И ни о чем не думалось сейчас больше Михееву. Странная пустота и беззвучие наполняли его. Все, что двигалось ему навстречу и шевелилось вокруг него, было отгорожено этой пустотой и этим беззвучием.
Так он вошел в метро; машинально снял шапку и стряхнул с нее на мокрый, зажиженный пол нападавший снег; машинально нашарил в кармане пальто мелочь; машинально разменял ее в автомате и, все так же отрешенно и машинально, дождавшись своей очереди, ступил на ребристую пластину эскалатора, стекающего под пологим углом вниз.
Сбоку проплывали наверх круглые, набитые матовой белизной, шары подземных светильников. Михеев, не видя, смотрел на них и вдруг отчетливо представил себе такую же круглую, лысую голову Сорогина… Министр стоял спиной к нему у окна, под распахнутой настежь форточкой. В нее влетала, мгновенно истаивая, блескучая морозь. По зыбкой шторе, горбатя шелк, сквозняк раскатывал плавные валы.
— Так вы бы все-таки объяснили мне, Иван Андреевич, — повернувшись к Михееву, басовито заговорил Сорогин, — что вас за язык держит? Чего вы ждете, скажите? Теперь-то уж можно, по-моему… Поезд ушел. Ту-ту-у… А разговор наш, поверьте, сугубо… как всегда…
И в это мгновение, — а было как раз без семи четыре; Михеев еще посмотрел себе на руку и почему-то запомнил время, — в кабинете министра забили стенные часы.
Старинные, темные деревом, с еще более глубокой темью прямых римских знаков на потускневшей желтизне циферблатного круга, они не спеша и отдельно роняли в тишину кабинета сдвоенные, распевные удары. Каждый такой удар, расплываясь замедленно и тягуче, жил еще долго, наполняя пространство кабинета чем-то неуловимо торжественным и грустновато знакомым.
Михеев даже прикрыл ладонью глаза, впитывая в себя до конца щемящий настрой часового боя и пытаясь подольше удержать перед собой только что вспомнившееся…
Конечно, если бы сейчас вокруг него был не этот большой кабинет с тепловатым, пахучим от сигарет воздухом, — министр курил много, — если бы не было вокруг него этих кресел, ламп и шкафов, ковра, дубовых панелей и тонких белых штор, за которыми заметно сникал, теряя крепость, дневной мартовский свет, то Михееву бы куда легче удалось перенестись и ощутить себя на прогретом речном берегу, под которым утонувший закат выкрасил воду в розовато-красное, а мелькнувший в воображении плес еще бы отчетливее залоснился в безветрии…

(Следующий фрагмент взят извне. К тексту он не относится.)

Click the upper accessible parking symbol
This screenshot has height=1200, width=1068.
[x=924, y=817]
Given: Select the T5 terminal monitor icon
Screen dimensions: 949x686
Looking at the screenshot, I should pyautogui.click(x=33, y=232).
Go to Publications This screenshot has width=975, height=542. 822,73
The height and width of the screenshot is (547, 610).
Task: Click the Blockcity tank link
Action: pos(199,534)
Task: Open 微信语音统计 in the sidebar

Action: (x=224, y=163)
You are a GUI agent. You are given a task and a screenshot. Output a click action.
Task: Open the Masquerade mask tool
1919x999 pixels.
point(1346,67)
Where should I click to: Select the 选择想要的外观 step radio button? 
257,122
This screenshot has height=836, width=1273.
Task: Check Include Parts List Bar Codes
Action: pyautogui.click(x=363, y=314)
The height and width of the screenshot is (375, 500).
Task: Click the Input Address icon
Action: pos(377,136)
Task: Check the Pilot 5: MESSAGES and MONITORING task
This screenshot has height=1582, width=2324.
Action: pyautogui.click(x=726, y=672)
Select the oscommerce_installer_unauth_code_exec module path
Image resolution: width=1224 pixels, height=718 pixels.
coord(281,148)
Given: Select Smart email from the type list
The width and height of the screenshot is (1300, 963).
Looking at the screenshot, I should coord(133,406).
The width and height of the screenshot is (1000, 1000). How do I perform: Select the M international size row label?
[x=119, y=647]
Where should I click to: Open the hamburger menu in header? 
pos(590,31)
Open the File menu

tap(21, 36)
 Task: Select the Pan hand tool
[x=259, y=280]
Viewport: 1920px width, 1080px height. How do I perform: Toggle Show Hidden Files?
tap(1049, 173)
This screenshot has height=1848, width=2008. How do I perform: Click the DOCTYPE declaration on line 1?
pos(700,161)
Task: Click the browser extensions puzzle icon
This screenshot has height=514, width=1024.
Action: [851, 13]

Он сошел с эскалатора и продолжал думать, стоя на платформе. Очередная электричка только что утянулась в черную прорубь тоннеля, и сам по себе растворился подвывающий, сиренный плач ее хода…
Коротко возник и исчез костерок, выгорающий бездымно и весело, а потом где-то далеко-далеко, за охлажденным росой седоватым лугом, — с недвижно и резко впечатанной в самую середину его белой подковой стреноженной лошади, — увидалась Михееву уж и совсем крохотная от расстояния, очень напоминающая пустой, светлый шприц церквушка… С вершинки ее и срывалась, разымчиво наполняя обомлевшую предсонную округу чем-то неуловимо торжественным и грустновато знакомым, певучая колокольная звень.
Четыре раза пробили в кабинете часы и смолкли.
Михеев протиснулся в туго набитый вагон, и сразу же за ним, задевая плечи и спину, трудно, с надсадным шипением, слепились двери.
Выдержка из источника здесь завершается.